FORT WORTH _ U.S. and Canadian aviation safety regulators have ordered the immediate grounding and inspection of the most popular Bell Helicopter civil aircraft models to inspect for and repair an improperly installed control mechanism.
The safety agencies' actions follow on the heels of a service bulletin issued by Bell on March 10 alerting operators of the aircraft models to the potential problem.
Federal Aviation Administration officials, following the lead of Transport Canada, issued an emergency airworthiness directive Tuesday mandating that operators immediately inspect the Bell 206, 206B and 206L models, as well as 407 and 427 models before they fly again.
The 206 and 407 models are Bell's most popular selling civil helicopters and are widely used for air medical, police, fire and television news gathering operations. The FAA said 2,715 are registered in the U.S. and more than 6,500 worldwide.
The order requires immediate inspection of a critical bearing that may have been installed backwards, which could lead to failure of the aircraft's cyclic control that regulates the directional movement of the helicopter.

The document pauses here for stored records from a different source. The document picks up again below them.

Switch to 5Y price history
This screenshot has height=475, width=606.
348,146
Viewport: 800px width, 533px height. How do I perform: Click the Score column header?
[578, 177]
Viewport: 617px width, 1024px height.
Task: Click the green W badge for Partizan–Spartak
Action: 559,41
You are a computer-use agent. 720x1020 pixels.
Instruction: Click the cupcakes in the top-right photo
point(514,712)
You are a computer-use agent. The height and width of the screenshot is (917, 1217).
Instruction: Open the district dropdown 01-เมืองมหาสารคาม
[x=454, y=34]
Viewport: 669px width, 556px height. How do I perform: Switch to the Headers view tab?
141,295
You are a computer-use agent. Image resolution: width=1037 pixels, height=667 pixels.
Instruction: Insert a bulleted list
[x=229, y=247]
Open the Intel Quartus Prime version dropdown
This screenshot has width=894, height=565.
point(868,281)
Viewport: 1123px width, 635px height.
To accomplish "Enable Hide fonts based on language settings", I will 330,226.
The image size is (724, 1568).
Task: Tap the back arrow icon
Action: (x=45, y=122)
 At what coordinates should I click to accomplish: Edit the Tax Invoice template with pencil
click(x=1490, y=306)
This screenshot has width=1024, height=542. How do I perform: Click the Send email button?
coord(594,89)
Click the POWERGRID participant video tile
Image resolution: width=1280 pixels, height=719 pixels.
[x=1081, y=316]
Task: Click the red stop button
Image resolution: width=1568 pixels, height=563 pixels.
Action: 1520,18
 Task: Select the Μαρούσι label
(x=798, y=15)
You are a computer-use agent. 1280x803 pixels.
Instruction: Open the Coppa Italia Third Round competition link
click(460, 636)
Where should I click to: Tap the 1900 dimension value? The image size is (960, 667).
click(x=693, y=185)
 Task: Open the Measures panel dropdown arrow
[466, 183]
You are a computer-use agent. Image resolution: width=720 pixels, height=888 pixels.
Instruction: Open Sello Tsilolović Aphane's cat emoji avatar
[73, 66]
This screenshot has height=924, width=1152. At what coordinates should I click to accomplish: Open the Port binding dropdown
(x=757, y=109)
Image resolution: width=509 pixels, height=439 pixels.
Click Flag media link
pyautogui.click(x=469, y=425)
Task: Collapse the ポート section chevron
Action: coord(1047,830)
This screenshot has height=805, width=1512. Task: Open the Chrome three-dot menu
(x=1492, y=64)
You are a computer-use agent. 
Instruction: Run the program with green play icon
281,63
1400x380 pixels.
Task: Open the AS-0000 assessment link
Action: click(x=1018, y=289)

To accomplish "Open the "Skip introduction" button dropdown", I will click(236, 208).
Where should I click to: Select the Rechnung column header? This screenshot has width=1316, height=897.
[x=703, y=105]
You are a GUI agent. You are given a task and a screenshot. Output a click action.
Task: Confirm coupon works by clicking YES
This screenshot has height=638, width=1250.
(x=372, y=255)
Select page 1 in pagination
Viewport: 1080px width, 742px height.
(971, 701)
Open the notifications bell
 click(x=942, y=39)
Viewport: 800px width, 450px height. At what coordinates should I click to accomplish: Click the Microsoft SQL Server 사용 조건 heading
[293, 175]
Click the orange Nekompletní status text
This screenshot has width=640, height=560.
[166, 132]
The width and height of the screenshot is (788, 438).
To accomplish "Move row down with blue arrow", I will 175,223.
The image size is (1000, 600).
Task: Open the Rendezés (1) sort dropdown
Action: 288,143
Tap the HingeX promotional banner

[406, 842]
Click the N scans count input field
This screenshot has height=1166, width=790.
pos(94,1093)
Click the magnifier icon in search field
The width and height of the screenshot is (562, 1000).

Aircraft operators must inspect and, if necessary, replace the bearing before the aircraft are flown again.
A spokesman for the Dallas Police Department said all of its Bell aircraft had already been inspected and did not have any with the problem and there was no lost flight time as a result.
Lt. Paul Henderson, a Fort Worth police spokesman, said the grounding order doesn't effect the department’s two helicopters.
Bell’s civil helicopters are produced at a plant in Mirabel, Canada, near Montreal, but they include parts manufactured at the company's Fort Worth area plants.